Одно за другим происходят загадочные, фантастические явления, а персонажи сказки изрекают многозначительные сентенции, напоминающие речения оракула. Трижды раздается пророчество: «Урочный час близок!» Старик с лампадой утешает: «Помогу ли я, мне неведомо… Один бессилен и не может помочь, но в единении со многими в урочный час — может… Пусть каждый делает свое дело, пусть каждый выполняет свой долг, и в общем счастье растворятся горести отдельных живых существ, так же как меркнут радости отдельных живых существ при общем несчастье» (6, 211–212). И избавление свершается. По спине змеи все переправляются через реку, затем змея жертвует собой; останки ее тела, принесенного в жертву, — самоцветные камни — превращаются в устои прочного моста — «и по сей день еще кишит людьми мост» (6, 220). Храм движется под водой к другому берегу и наконец выходит на поверхность, оживают статуи трех королей, и с этой минуты «три начала властвуют миром: мудрость, свет и сила» (6, 216), да еще «сила любви», которая, правда, не властвует, а созидает. В объятиях прекрасной Лилии юный королевич очнулся для новой, полноценной жизни. А великан утратил свою власть и застыл посреди площади у врат храма, превратившись в могучий монумент, подобный обелиску в Риме.
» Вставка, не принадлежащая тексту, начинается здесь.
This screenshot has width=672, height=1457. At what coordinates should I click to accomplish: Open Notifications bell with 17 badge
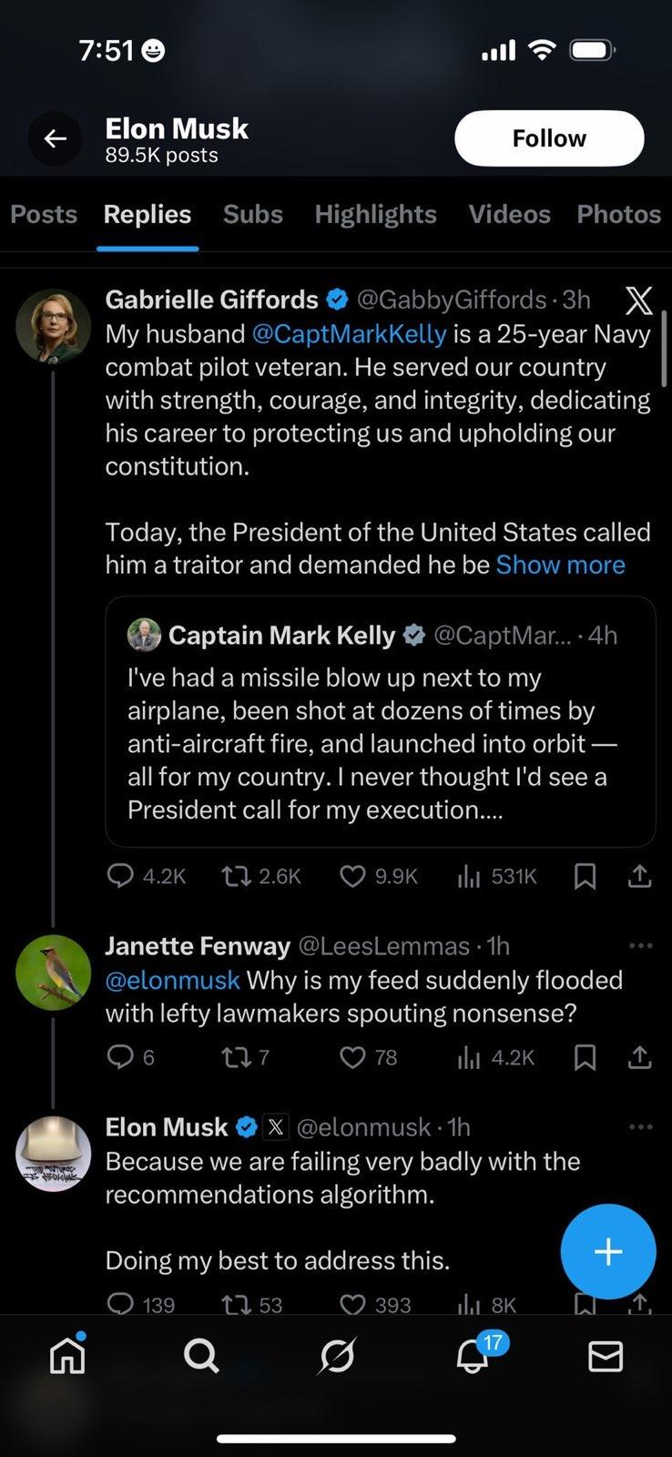473,1356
Все время кажется, будто за внешней фабулой скрыт какой-то другой, глубокий подтекст, однако сказка во всех ее деталях не поддается расшифровке. Всевозможные толкования, предлагавшиеся хитроумными и восторженными интерпретаторами с первого дня опубликования «Сказки», столь многочисленны и разнообразны, что здесь мы даже не смеем приступить к обзору. Если эта сказка, как обещал нам старик рассказчик, и впрямь призвана напомнить нам «обо всем и ни о чем» (6, 192), то уже сама по себе эта формулировка воспрещает фиксацию того или иного истолкования и допускает подстановку всего важного в жизни людей и их истории. Так, Шиллер вполне мог упомянуть в письме к Гёте от 16 октября 1795 года «тень великана» в применении к военной угрозе со стороны французов, и Гёте никоим образом не возражал против этого. А вот у самого Гёте никому еще не удавалось выпытать сколько-нибудь стоящие намеки, которые помогли бы расшифровать глубокий смысл сказки. «Самое главное в таких произведениях — возбудить любопытство, — писал Гёте Шиллеру 3 сентября 1795 года, и дальше: — Надеюсь, что восемнадцать фигур этой драмы, в качестве стольких же загадок, должны быть приятны всем любителям загадок» (26 сентября 1795 г. — Переписка, 84). Только однажды, как вспоминал Шиллер (в письме к Гёте от 29 августа 1795 г.), Гёте упомянул об «идее» всей сказки: «идея взаимопомощи сил и ссылки друг на друга» (Переписка, 77). Но слова эти опять же возвращают нас к общей формуле, в свою очередь нуждающейся в истолковании: что же все-таки воплощено в сюжетной ткани сказки? Должно быть, и «Сказка» в какой-то мере может считаться ответом на вызов, брошенный революционной эпохой. Вспомним сетования Евгении во «Внебрачной дочери», должно быть, сам Гёте чувствовал то же самое:

…Зиждущие силы Великой родины разобщены, Не связаны их единившей целью, Как было некогда, спокон веков. Распались связи! Каждый помышляет Лишь о себе одном… (Перевод Н. Вильмонта — 5, 412)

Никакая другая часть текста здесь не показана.